# [Source text]

The Carlstadt-East Rutherford Regional School District is a regional public high school and school district serving students in ninth through twelfth grades from both Carlstadt and East Rutherford, two relatively small communities in Bergen County, New Jersey, United States.

As of the 2018–19 school year, the district, comprised of one school, had an enrollment of 516 students and 37.2 classroom teachers (on an FTE basis), for a student–teacher ratio of 13.9:1.

The district is classified by the New Jersey Department of Education as being in District Factor Group "CD", the sixth-highest of eight groupings. District Factor Groups organize districts statewide to allow comparison by common socioeconomic characteristics of the local districts. From lowest socioeconomic status to highest, the categories are A, B, CD, DE, FG, GH, I and J.

Starting in 2014, the district began discussions with the Wallington Public Schools for a proposal in which the 350 Wallington students attending Wallington High School would be added to the 500 already attending Becton Regional High School for grades 9-12. The consolidation would allow for Wallington High School to be reused for other purposes, avoids the need to build a new high school building and could allow for elimination of duplicate administrators.

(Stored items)
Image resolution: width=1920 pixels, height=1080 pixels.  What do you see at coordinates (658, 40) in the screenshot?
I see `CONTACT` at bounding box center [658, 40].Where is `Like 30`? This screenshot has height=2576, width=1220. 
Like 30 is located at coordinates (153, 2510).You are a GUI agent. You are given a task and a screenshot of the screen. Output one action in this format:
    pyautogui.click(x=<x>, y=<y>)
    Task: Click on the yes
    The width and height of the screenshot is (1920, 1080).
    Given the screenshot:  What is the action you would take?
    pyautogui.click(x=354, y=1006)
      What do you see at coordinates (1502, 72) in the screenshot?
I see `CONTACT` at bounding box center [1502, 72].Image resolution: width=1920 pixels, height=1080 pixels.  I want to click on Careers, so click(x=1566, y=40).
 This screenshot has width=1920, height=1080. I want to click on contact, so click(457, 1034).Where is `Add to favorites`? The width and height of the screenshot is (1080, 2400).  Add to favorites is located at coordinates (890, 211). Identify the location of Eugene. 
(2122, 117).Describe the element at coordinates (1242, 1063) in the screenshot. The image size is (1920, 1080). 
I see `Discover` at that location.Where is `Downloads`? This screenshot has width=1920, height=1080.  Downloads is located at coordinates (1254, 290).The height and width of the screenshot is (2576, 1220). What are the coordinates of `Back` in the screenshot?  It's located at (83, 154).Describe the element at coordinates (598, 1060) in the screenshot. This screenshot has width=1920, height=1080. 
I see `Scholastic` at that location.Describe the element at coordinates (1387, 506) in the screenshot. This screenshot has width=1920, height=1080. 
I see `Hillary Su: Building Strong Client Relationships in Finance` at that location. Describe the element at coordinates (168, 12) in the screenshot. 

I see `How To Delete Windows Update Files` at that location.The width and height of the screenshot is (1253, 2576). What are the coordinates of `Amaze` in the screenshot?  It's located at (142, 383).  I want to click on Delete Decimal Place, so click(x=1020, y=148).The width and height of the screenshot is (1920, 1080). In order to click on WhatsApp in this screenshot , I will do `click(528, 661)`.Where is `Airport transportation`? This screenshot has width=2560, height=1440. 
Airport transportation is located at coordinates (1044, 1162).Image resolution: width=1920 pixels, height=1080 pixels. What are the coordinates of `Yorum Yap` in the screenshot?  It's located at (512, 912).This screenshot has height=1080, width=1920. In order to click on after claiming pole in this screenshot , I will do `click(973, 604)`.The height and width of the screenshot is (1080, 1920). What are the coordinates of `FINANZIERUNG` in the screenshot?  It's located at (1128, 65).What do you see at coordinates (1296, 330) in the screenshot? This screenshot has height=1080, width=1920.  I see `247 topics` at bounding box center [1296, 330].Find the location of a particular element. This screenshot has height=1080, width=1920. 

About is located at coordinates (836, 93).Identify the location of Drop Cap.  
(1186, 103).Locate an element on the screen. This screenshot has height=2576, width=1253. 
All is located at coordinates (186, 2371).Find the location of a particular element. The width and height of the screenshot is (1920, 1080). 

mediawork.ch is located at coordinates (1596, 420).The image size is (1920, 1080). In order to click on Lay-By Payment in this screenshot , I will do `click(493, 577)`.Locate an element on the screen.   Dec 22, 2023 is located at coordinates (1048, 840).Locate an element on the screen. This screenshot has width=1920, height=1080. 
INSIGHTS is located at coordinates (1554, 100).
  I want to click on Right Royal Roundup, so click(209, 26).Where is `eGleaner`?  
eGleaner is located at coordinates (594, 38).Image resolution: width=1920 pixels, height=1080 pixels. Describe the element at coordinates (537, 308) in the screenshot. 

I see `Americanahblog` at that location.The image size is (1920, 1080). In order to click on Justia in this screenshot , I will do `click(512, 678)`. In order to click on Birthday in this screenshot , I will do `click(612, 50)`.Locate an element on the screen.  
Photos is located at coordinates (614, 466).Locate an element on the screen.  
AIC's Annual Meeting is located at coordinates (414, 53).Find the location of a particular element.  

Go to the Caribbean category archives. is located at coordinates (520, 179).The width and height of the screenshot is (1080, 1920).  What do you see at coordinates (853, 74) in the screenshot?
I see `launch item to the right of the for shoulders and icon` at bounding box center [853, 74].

# [Tasks for this exercise]
- 1) According to the passage on the Carlstadt-East Rutherford Regional School District, how many classroom teachers did the district have in the 2018–19 school year?
- 2) Extend the passage on the Carlstadt-East Rutherford Regional School District, picking up after its final sentence.

# [Answer list]
- 1) It had 37.2 classroom teachers on an FTE basis.

- 2)
In March 2020, the Maywood Public Schools received approval from the New Jersey Department of Education to end the relationship it had established with the Hackensack Public Schools in 1969 to send students to Hackensack High School. Maywood will begin transitioning incoming ninth graders to Henry P. Becton Regional High School beginning in the 2020–21 school year. The transition would be complete after the final group of twelfth graders graduates from Hackensack High School at the end of the 2023–24 school year. Maywood cited costs of nearly $14,800 per student in 2018 to send high-school students to Hackensack and an annual cost in excess of $15,000 under a proposed new three-year agreement, while Becton would start at a per-pupil cost of $10,500 in 2020–21 as part of a ten-year deal that would have a maximum cost per Maywood student of $11,800 in the final year of the agreement.

School
Schools in the district (with 2018–19 enrollment from the National Center for Education Statistics) are:
Henry P. Becton Regional High School (commonly referred to as "Becton") is located in East Rutherford and had 491 students in grades 9-12.
Dr. Dario Sforza, Principal

Administration
Core members of the district's / school's administration are:
Dr. Dario Sforza, Superintendent
Nicholas Annitti, School Business Administrator  / Board Secretary

Board of education
The district's board of education, comprised of nine members, sets policy and oversees the fiscal and educational operation of the district through its administration. As a Type II school district, the board's trustees are elected directly by voters to serve three-year terms of office on a staggered basis, with three seats up for election each year held (since 2012) as part of the November general election. The board appoints a superintendent to oversee the day-to-day operation of the district. Seats on the board of education are allocated based on the population of the constituent municipalities, with five seats allocated to East Rutherford and four to Carlstadt.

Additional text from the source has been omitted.